How's about I post 10 or 12 photos of me urinating? Just pissin' up a storm, right here on Blogger. Wouldn't it be great to see that? It wouldn't? Why not? It's natural! Everybody pisses, right? Stop being such a fucking prude!
I'm carrying over an argument I got into on Facebook. This chick was mad because Facebook's rules won't allow her friend to post pics of breastfeeding. The argument being it is a natural thing, the baby's just eating, it's beautiful, it's a great way to share the pics with friends and family, etc. They went on to further explain that Facebook allows gratuitous tits and ass shots, why not a little wholesome titty suckin'?
I'll stand my ground. I understand that it's natural and it's a way children and mothers bond, but why is it necessary for Facebook to condone it? If you want to share photos of breastfeeding with your friends and family, send them the fucking pictures. Post 'em on Flickr, Snapfish, or buy a gotdamn domain for 12 cents a year and post whatever you want. But Facebook or any other social networking site doesn't owe you shit. It's theirs, they get paid for it, you're a gotdamn customer.

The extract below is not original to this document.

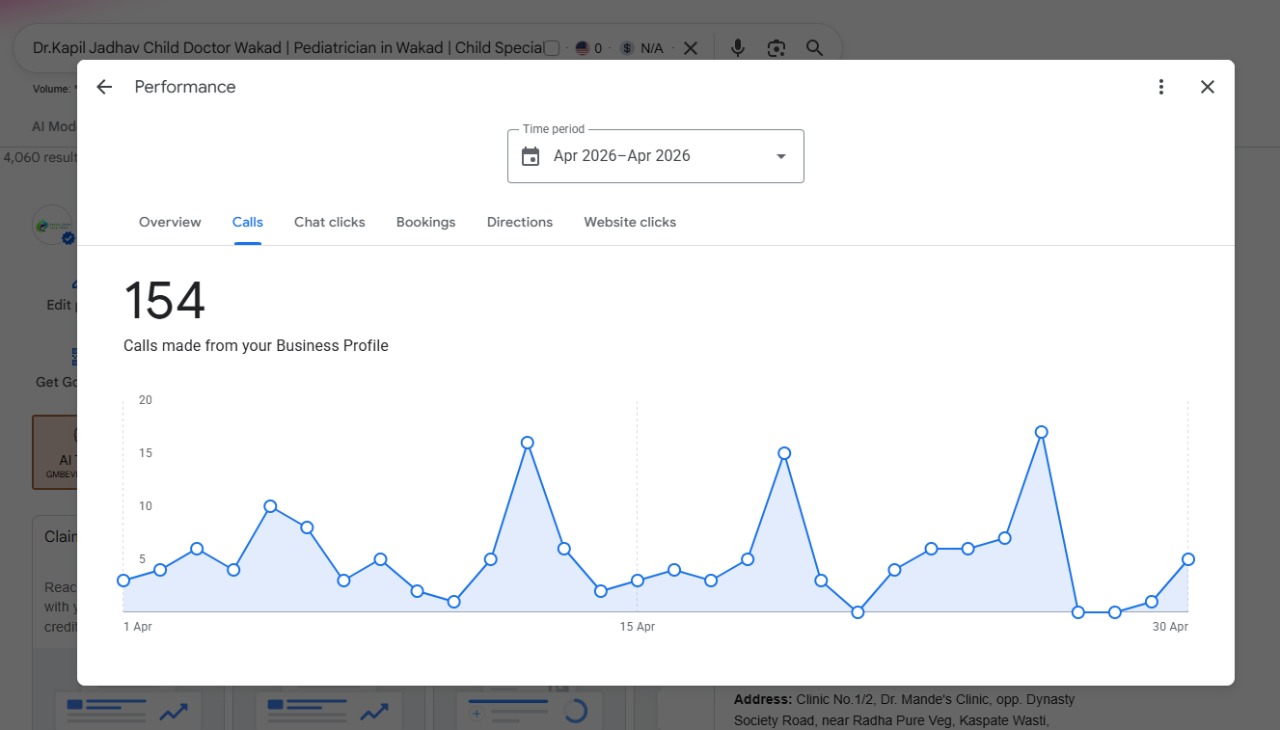Click the 1 Apr data point on chart
This screenshot has height=730, width=1280.
[x=123, y=580]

And as far as the tits and ass shots, aren't they natural too? Doesn't everybody have a chest and an ass? If your argument is the "natural" one, there are a lot of things that are natural. Like flat out fucking, bodies decomposing, or animals eating their young. You don't necessarily want to see that shit posted.
If you wanna keep arguing about your right to post pics of your baby eating dinner, I'm not gonna participate. I'd still question your motives, which you say ostensibly is to "teach mothers how to properly breastfeed". Step one, put your milk filled titty in a baby's mouth. Step two, wait until the baby stops sucking it. I think I got it. Thanks, middle class white lady!